When I check the nginx-error.logs:
[error] 5562#0: *1 readv() failed (104: Connection reset by peer) while reading upstream, client: my.ip.addr.iphone, server: default, request: "POST /myUrl/ HTTP/1.1", upstream: "http://127.0.0.1:8000/myUrl/", host: "ec2-my-server-ip-addr.the-location-2.compute.amazonaws.com"
[info] 5562#0: *1 client my.ip.addr.iphone closed keepalive connection
I really cannot figure out why this is happening... I have tried changing the /etc/nginx/sites-available/default timeout settings...
server { ...
client_max_body_size 20M;
client_body_buffer_size 20M;
location / {
keepalive_timeout 300;
proxy_read_timeout 300;
}
}
Any thoughts?
EDIT: After talking on IRC a little more, his problem is the 403 itself, not the nginx error. Leaving my comments on the nginx error below, in case anyone else stumbles into it someday.
I ran into this very problem last week and spent quite a while trying to figure out what was going on. See here: https://github.com/benoitc/gunicorn/issues/872
Basically, as soon as django sees the headers, it knows that the request isn't authenticated. It doesn't wait for the large request body to finish uploading; it responds immediately, and gunicorn closes the connection right after. nginx keeps sending data, and the end result is that gunicorn sends a RST packet to nginx.
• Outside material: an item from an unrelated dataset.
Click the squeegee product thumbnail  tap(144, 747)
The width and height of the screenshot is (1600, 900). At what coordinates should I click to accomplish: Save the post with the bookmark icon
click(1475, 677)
Once this happens, nginx cannot recover and instead of sending the actual response from gunicorn/django, it sends a 502 Bad Gateway.
I ended up putting in a piece of middleware that acecsses a couple fields in the django request, which ensures that the entire request body is downloaded before Django sends a response:
checker = re.compile(feed_url_regexp)
class AccessPostBodyMiddleware:
def process_request(self, request):
if checker.match(request.path.lstrip('/')) is not None:
# just need to access the request info here
# not sure which one of these actually does the trick.
# This will download the entire request,
# fixing this random issue between gunicorn and nginx
_ = request.POST
_ = request.REQUEST
_ = request.body
return None
However, I do not have control of the client. Since you do (in the form of your iphone app), maybe you can find a way to handle the 502 Bad Gateway. That will keep your app from having to send the entire request twice.